▸ REQUIREMENT
The word "computer" marks the lines to report; pull each of them from the listing.

▸ DATA SUPPLIED
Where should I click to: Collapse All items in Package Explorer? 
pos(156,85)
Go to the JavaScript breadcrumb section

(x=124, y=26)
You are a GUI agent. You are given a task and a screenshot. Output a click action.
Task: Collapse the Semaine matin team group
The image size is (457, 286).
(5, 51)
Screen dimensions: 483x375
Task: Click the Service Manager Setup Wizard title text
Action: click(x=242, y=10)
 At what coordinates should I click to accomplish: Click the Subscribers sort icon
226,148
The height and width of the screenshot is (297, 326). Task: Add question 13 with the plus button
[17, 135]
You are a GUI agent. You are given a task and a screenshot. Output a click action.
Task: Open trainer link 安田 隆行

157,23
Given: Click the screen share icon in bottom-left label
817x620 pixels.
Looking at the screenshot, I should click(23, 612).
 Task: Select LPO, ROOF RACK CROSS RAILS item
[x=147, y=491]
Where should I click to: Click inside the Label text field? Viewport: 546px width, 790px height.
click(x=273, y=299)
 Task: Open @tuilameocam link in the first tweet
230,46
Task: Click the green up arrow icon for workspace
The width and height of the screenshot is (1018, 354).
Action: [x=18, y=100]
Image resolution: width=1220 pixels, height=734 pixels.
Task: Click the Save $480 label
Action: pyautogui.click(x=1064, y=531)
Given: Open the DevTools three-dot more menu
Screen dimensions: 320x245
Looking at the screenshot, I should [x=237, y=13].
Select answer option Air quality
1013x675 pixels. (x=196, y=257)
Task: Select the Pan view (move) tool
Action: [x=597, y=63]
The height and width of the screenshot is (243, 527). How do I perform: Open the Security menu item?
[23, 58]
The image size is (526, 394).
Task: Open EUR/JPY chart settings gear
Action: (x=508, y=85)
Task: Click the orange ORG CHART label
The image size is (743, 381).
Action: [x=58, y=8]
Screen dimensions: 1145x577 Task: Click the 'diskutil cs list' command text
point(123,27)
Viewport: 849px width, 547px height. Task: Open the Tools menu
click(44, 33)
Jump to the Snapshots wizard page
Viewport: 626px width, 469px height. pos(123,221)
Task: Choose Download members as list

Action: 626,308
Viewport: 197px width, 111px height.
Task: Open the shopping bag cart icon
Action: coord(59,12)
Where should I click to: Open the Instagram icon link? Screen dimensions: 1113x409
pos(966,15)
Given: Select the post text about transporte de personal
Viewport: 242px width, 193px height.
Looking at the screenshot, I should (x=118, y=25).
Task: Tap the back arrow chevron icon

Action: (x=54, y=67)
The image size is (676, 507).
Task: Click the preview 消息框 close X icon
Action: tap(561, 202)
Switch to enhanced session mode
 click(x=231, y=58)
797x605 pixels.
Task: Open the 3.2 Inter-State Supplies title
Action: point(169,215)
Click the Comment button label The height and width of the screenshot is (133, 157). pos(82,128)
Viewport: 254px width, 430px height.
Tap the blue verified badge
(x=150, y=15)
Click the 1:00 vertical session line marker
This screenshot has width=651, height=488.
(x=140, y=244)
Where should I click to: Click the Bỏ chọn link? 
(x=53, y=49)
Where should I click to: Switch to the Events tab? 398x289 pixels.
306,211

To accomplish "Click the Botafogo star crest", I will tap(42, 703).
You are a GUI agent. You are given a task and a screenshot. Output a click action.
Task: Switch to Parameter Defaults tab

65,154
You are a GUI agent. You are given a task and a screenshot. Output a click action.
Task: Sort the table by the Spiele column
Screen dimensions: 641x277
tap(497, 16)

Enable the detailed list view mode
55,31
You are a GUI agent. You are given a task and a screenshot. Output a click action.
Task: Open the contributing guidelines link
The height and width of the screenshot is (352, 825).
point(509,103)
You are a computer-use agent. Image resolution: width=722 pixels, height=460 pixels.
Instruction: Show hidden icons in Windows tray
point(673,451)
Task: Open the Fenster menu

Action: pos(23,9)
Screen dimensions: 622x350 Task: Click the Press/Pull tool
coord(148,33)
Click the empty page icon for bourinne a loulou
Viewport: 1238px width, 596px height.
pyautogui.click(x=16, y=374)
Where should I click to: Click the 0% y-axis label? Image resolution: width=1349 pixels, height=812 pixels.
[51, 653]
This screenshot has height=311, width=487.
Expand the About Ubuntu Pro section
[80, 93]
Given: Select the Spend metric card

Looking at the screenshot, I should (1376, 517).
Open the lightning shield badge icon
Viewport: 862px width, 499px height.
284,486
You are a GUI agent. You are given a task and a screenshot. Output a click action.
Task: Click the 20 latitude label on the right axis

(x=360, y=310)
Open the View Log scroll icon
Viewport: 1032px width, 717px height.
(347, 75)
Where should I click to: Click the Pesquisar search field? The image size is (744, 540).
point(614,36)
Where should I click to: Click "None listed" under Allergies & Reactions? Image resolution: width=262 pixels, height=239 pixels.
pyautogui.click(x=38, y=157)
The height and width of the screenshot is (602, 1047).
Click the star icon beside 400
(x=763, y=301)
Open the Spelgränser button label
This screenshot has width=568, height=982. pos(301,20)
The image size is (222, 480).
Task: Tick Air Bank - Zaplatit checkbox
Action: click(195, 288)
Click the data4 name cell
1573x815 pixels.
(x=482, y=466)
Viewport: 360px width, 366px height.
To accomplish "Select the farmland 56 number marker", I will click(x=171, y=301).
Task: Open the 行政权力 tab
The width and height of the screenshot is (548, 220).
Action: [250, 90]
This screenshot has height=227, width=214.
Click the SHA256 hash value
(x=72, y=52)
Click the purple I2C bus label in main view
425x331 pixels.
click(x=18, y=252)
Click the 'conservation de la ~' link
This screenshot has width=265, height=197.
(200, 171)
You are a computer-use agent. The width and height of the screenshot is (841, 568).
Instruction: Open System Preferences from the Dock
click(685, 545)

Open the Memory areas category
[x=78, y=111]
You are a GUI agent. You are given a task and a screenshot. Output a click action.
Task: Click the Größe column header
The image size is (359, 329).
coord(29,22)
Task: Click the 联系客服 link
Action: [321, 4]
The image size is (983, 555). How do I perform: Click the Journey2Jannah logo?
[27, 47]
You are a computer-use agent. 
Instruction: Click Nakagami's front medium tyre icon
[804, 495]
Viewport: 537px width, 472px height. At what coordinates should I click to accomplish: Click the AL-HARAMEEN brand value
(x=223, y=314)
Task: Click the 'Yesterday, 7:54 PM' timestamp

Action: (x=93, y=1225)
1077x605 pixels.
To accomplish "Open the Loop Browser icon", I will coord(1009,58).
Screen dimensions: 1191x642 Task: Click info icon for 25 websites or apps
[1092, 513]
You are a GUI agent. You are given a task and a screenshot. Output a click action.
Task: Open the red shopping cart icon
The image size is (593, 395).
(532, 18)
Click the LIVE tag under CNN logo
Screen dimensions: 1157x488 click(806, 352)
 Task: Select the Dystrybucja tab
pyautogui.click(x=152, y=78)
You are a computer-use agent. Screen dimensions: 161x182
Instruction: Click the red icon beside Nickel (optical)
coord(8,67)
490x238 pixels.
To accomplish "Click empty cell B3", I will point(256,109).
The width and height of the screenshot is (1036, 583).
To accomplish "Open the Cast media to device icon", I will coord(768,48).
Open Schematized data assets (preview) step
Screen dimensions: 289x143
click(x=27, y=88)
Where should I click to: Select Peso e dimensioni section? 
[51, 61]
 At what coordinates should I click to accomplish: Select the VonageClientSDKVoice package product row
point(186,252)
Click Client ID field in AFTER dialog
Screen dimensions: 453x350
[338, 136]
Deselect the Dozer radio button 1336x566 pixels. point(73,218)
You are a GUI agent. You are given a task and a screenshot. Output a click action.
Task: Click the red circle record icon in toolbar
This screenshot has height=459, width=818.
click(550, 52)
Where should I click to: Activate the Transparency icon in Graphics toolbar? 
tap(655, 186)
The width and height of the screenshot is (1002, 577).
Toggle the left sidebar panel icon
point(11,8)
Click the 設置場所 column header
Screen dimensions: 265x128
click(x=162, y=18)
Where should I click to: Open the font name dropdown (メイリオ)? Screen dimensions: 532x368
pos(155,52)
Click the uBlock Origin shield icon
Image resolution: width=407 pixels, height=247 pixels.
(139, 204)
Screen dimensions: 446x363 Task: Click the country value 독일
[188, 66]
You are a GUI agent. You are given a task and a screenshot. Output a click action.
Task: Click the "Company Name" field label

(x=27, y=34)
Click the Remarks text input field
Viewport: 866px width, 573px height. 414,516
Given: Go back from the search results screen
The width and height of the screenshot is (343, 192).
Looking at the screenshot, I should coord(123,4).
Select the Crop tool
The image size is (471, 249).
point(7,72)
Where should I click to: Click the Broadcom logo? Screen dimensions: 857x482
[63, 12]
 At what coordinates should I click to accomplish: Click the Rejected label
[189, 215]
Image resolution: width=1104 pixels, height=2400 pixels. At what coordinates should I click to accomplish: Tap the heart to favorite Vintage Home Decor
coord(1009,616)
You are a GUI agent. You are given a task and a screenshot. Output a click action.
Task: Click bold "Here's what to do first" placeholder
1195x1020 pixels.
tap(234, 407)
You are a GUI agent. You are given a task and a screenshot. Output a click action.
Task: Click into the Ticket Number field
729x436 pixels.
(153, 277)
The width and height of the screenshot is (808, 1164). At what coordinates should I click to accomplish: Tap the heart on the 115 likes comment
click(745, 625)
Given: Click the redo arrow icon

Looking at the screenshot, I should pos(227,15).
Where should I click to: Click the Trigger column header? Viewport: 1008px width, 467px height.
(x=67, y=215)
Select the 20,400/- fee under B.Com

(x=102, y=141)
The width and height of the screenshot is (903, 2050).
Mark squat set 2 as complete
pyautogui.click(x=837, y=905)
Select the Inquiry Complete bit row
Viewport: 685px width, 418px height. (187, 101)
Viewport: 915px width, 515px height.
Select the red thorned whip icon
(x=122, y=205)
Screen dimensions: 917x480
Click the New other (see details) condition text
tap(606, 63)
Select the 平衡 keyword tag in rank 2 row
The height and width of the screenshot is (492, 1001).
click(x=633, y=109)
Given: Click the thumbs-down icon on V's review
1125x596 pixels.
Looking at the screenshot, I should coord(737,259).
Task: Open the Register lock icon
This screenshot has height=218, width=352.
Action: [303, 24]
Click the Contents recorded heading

▸ ANSWER FOR THIS EXERCISE
You are a computer-use agent. Image resolution: width=722 pixels, height=460 pixels.
You are a computer-use agent. The width and height of the screenshot is (841, 568).
You are a computer-use agent. 
You are a computer-use agent. Screen dimensions: 161x182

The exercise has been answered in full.